В. С. Нечаева приводит записанный ею в 1925 году рассказ старика И. В. Мелихова, крестьянина Черемошны, назвавшего себя внуком Семена Широкого (кучера, несколько лет возившего Достоевских из Москвы в имение и обратно). Внук категорически опровергал рассказы других стариков о событиях 76-летней давности и стойко держался «мирной» версии — о том, как приехавшие следователи «полмесяца жили в деревне, всех поодиночке опрашивали, детям конфеты давали, но ничего подозрительного не нашли» 19.

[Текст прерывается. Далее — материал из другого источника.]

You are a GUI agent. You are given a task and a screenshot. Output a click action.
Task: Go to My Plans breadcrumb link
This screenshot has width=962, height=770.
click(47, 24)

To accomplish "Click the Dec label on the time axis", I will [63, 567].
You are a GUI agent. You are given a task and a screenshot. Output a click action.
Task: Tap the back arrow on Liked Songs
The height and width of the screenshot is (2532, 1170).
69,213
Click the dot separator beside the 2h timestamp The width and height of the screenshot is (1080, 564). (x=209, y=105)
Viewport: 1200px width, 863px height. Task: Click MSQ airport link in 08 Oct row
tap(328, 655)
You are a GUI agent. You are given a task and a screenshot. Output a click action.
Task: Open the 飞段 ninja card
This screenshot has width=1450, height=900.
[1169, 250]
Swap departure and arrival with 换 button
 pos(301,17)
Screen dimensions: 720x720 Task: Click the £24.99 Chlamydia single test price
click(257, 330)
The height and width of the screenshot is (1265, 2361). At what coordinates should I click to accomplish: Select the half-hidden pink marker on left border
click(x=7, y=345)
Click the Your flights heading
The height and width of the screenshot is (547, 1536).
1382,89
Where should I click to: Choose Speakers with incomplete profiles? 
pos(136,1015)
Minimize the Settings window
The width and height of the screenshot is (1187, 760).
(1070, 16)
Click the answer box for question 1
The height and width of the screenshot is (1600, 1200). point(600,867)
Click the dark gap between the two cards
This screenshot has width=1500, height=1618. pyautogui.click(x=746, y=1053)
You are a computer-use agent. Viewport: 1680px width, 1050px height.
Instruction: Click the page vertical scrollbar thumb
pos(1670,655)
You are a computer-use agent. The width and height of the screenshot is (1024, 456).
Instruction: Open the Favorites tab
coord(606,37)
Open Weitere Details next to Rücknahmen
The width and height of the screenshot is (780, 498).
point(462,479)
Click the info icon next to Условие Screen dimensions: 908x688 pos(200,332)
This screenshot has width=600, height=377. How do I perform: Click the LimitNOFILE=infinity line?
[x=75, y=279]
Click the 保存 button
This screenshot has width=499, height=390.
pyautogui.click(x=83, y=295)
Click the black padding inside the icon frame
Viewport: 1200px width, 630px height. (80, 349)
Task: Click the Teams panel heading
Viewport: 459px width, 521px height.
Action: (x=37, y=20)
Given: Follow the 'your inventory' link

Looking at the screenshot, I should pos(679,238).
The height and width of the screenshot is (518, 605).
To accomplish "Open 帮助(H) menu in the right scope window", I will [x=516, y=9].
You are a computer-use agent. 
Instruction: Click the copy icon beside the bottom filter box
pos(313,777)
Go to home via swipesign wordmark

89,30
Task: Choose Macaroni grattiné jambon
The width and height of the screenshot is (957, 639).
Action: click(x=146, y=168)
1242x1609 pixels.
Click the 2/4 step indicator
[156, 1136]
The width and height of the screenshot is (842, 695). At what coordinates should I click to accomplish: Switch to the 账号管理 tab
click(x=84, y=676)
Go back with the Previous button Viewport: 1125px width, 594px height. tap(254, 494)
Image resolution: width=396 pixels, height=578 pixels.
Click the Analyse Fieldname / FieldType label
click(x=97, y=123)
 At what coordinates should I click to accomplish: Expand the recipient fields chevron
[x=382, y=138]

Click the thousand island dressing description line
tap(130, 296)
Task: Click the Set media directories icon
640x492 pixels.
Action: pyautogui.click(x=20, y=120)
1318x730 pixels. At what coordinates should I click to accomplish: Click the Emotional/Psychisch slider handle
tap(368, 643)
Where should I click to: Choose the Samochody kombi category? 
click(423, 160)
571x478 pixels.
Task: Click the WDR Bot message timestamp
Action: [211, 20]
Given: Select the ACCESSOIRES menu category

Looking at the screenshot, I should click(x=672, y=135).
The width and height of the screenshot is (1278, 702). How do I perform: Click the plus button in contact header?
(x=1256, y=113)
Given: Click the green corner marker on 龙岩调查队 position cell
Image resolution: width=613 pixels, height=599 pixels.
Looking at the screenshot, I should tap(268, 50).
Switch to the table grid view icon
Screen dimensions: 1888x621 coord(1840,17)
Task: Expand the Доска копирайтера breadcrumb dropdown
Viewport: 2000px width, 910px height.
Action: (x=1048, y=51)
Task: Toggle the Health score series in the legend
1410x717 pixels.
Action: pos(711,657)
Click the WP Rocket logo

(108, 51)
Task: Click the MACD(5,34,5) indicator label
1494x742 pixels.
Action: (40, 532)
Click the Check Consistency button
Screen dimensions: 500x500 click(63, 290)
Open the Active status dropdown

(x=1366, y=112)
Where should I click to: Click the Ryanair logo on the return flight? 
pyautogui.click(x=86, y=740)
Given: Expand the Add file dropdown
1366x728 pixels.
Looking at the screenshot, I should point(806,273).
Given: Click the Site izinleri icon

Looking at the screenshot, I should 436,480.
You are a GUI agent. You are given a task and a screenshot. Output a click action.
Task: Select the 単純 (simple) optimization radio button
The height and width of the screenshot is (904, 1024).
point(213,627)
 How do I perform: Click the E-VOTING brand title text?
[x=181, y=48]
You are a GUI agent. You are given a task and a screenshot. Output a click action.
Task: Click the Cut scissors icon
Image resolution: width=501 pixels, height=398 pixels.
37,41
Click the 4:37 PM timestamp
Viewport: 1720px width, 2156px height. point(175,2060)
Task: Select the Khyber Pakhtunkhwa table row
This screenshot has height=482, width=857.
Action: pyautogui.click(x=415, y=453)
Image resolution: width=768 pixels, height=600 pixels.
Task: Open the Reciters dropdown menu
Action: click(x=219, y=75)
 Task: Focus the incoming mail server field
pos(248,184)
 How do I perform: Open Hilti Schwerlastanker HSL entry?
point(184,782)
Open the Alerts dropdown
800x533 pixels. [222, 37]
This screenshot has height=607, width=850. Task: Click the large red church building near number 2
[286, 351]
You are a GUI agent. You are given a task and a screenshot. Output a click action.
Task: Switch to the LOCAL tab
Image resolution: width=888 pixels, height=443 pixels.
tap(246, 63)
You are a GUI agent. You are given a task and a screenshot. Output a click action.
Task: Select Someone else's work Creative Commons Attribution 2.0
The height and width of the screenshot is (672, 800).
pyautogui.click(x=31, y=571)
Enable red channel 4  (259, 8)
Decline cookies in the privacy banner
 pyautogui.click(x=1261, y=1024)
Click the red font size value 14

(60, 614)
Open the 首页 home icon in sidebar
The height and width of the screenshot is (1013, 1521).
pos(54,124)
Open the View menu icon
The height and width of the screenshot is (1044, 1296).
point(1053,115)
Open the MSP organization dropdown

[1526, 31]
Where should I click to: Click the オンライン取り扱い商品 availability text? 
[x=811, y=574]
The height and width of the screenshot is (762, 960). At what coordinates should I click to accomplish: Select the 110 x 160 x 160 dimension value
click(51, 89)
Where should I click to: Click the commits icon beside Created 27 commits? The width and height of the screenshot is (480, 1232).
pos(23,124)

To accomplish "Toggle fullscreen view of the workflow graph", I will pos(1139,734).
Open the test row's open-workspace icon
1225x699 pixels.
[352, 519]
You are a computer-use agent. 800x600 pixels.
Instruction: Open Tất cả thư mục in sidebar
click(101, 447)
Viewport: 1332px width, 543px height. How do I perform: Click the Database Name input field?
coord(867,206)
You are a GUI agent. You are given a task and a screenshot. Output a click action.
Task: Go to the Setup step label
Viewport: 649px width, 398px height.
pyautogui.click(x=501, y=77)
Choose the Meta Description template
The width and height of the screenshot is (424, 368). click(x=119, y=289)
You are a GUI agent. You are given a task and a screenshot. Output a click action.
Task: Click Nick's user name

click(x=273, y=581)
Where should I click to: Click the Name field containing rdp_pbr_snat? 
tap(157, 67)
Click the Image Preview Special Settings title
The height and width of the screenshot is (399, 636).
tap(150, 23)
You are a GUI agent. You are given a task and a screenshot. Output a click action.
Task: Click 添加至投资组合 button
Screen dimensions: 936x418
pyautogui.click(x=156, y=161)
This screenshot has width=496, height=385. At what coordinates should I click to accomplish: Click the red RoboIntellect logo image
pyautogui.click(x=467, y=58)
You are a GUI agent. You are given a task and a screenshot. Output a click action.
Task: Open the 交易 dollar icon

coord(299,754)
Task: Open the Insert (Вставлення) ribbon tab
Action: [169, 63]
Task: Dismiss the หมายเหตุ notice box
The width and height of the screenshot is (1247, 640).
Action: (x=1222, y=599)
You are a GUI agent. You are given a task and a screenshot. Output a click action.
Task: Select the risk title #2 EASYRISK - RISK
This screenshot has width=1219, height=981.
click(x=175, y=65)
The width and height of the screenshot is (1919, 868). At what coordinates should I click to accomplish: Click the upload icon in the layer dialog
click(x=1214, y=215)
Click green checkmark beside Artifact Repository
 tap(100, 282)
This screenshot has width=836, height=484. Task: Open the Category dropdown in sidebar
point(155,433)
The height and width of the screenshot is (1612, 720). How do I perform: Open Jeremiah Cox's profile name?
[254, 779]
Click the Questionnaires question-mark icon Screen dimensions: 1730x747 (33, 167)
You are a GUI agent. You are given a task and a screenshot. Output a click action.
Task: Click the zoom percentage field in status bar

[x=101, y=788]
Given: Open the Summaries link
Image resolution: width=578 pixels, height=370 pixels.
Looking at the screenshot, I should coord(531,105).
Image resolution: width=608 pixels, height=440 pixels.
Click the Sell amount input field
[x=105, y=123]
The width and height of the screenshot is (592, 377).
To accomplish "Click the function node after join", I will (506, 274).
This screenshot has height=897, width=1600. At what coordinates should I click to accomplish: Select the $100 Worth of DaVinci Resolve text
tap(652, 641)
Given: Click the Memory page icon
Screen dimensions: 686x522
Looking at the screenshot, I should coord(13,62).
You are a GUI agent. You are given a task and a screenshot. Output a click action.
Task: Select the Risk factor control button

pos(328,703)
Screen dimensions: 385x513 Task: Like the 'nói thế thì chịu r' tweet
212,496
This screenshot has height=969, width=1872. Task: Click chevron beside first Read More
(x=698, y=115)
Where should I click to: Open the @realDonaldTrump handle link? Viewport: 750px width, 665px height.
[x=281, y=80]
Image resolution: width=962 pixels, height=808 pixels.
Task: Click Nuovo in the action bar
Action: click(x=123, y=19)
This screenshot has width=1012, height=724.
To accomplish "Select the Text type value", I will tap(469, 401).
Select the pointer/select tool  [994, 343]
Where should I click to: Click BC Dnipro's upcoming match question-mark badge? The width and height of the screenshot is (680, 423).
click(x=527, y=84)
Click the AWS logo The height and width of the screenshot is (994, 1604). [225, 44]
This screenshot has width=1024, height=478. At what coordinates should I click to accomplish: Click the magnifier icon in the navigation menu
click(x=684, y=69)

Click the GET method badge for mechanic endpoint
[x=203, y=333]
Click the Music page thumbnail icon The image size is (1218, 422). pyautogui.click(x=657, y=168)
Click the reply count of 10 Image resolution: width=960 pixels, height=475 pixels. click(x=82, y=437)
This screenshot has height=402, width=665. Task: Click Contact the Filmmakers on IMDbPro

Крестьянская молва назовет имя и другого кучера, Давида Савельева, о котором А. М. Достоевский вспоминал как о преданном крепостном человеке, возившем папеньку «на практику», а маменьку — по городу с визитами, жившем неотлучно при Михаиле Андреевиче до дня его смерти; в 1855 году Андрей Михайлович встретит старика с седой окладистой бородой в кучерском наряде у подъезда московского дома своей сестры Веры и узнает в нем, к обоюдной радости, «старого кучера отца, крепостного, который ездил с отцом лет 20». Ребенком Андрей запомнил, что «кроме своей четверки лошадей Давид ничего не знал и не имел более никаких занятий... Личность эту папенька особенно любил и уважал против прочей кухонной прислуги». В рассказе сына о смерти отца имя Давида вообще не упоминается, значит, его никто и не называл.